Do you remember the last time Fitbit (NYSE:FIT) bulls were in a profitable position with regard to their stock ownership? It has been a long time since most could make that claim. That's probably because most Fitbit IPO beneficiaries have long since sold most, if not all, of their respective holdings in the company. In addition to this massive selling pressure on FIT shares, short interest continues to march ever higher. With short interest growing beyond 40 million shares presently and seemingly rising with every single update to the metric, the bulls are left wondering when this stock will break free of its self-imposed short stranglehold.
To be bullish on Fitbit is reasonable. Let me clarify that comment if I can by making a more complete sentence structure. To be bullish on Fitbit is reasonable if one has little experience in the consumer goods space, retail space and chooses to ignore the user engagement and/or attrition rate for Fitbit products. In fact, read most any bullish article on Seeking Alpha or elsewhere regarding Fitbit and wearables and you will likely never hear one mention of the attrition rate. There is no other key identifying metric for a consumer good than user engagement and/or attrition rate. Any analyst worth their "salt" uses this metric/identifier to forecast the lifecycle of a product and business model. It's not a variable that varies, meaning it is a constant and necessary part of analyzing consumer goods. Fitbit and all wearables are consumer goods - the attrition rate must be acknowledged in order to fully understand, respect and appreciate the business model for better or for worse. Fitbit recognizes their user engagement or attrition rate to be roughly 50% after 12 months of ownership.
Readers might recall from my article titled "Fitbit Q4 2015 Results Beg For Solving The Attrition Growth Rate" I stated the following:
So it is one thing to understand the total active users added in 2015, but when added to the active user base established through 2014, we have a serious issue to recognize with regard to the usefulness of health and fitness trackers. Let's take a deeper look that really isn't that deep at all, but will definitively not be discussed without my presentation. Guaranteed!
Looks like I was very much accurate - nobody will discuss the Fitbit attrition rate unless I present it in publication for investors to consider.
I don't discount that Fitbit has had strong results in the past and will have strong growth for fiscal year 2016. Having recognized this positive aspect of the Fitbit business, if I'm analyzing the company as a whole and for all its merits and shortcomings, don't I also have to recognize those very shortcomings? If I recognize that health and wellness is a growing area of concern for millions, including many corporations, don't I have to recognize all aspects of that area of concern? The truth of the matter is that health and wellness has always been an area of concern, that's why we have science, medicine, sponsorships, legislation and products that serve this area of concern. And more importantly, we have had them forever or as long as mankind has existed. Health and wellness is not a new trend nor is the growing obesity epidemic.
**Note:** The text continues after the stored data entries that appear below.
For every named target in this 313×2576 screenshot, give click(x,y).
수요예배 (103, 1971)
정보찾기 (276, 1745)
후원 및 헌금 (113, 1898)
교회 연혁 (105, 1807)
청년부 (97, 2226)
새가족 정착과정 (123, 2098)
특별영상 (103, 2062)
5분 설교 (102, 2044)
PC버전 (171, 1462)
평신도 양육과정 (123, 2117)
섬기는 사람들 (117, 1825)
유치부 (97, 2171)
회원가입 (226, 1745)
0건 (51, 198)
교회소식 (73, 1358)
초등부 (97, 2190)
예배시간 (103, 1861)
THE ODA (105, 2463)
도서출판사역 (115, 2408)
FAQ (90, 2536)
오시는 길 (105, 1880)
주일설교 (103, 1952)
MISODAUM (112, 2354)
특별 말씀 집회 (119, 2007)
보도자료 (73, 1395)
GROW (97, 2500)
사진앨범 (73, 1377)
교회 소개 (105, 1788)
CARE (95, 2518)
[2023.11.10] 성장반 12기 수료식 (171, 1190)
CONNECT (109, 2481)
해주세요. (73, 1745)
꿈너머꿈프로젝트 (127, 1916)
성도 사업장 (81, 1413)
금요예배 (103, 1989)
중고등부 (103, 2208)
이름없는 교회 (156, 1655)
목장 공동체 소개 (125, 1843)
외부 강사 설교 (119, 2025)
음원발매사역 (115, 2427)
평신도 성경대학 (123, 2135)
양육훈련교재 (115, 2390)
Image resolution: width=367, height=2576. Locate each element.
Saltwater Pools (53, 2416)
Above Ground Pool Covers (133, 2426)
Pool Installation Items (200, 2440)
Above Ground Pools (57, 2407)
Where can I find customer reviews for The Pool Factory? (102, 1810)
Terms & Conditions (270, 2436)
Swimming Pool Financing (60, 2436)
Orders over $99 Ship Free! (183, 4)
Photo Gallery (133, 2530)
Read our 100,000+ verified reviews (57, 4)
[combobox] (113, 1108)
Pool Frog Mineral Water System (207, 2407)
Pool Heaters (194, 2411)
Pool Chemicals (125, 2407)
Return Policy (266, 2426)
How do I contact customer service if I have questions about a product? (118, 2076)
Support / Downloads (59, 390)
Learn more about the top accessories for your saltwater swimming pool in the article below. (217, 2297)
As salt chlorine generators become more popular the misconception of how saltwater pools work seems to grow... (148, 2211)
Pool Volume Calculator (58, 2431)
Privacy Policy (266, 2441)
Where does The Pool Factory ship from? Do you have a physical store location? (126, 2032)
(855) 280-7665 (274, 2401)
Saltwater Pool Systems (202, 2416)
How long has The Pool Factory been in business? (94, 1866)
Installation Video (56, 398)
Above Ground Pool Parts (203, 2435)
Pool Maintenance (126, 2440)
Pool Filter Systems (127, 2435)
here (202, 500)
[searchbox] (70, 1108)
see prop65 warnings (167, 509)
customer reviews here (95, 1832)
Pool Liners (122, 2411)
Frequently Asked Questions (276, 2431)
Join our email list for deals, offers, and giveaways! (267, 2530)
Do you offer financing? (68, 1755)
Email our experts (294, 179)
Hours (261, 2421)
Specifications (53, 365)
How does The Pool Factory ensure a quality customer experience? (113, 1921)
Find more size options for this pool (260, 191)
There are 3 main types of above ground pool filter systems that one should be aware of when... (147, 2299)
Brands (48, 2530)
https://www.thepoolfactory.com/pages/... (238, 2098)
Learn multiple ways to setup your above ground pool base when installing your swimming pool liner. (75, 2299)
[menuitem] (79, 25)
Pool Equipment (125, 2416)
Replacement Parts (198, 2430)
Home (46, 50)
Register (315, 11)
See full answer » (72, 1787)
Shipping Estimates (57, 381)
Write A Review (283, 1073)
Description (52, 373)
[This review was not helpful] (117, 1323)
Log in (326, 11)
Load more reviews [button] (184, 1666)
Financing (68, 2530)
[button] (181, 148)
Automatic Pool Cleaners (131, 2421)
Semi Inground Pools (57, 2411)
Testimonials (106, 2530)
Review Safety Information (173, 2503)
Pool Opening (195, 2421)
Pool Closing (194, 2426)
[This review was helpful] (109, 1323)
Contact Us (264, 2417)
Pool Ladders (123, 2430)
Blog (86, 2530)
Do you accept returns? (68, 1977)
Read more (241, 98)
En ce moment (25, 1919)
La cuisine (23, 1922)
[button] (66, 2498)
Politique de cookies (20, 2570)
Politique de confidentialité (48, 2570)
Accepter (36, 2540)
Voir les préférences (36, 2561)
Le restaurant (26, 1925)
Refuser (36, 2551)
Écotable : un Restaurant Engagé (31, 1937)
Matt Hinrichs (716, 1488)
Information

The very nature of the adjective "epidemic" juxtaposed with the word obesity identifies the fault within the health and wellness area of concern or category, if you will. It certainly sets a standard as to the "value" or "weight" of fitness trackers within this area of concern and their potential ability to curb this epidemic being less than hoped for by many. A wrist band that tracks my steps, that's going to change this epidemic that has been taking shape for the last 50 years… give or take a couple decades? No, I'm genuinely asking. With Fitbit boasting a 50% attrition rate, the chances of Fitbit curbing the obesity epidemic is… well, fifty-fifty at best. Can you imagine investing in something that has a fifty-fifty chance of success? That's not really investing at all?
Health and wellness is a great buzz phrase? Hasn't amounted for much and for those who invested in the category over the years. Doesn't get much healthier than putting the right things into one's body does it? And Weight Watchers (NYSE:WTW) is probably one of the most concentrated business models centered on health and wellness. Max out the chart on that bad boy and what do you get long term?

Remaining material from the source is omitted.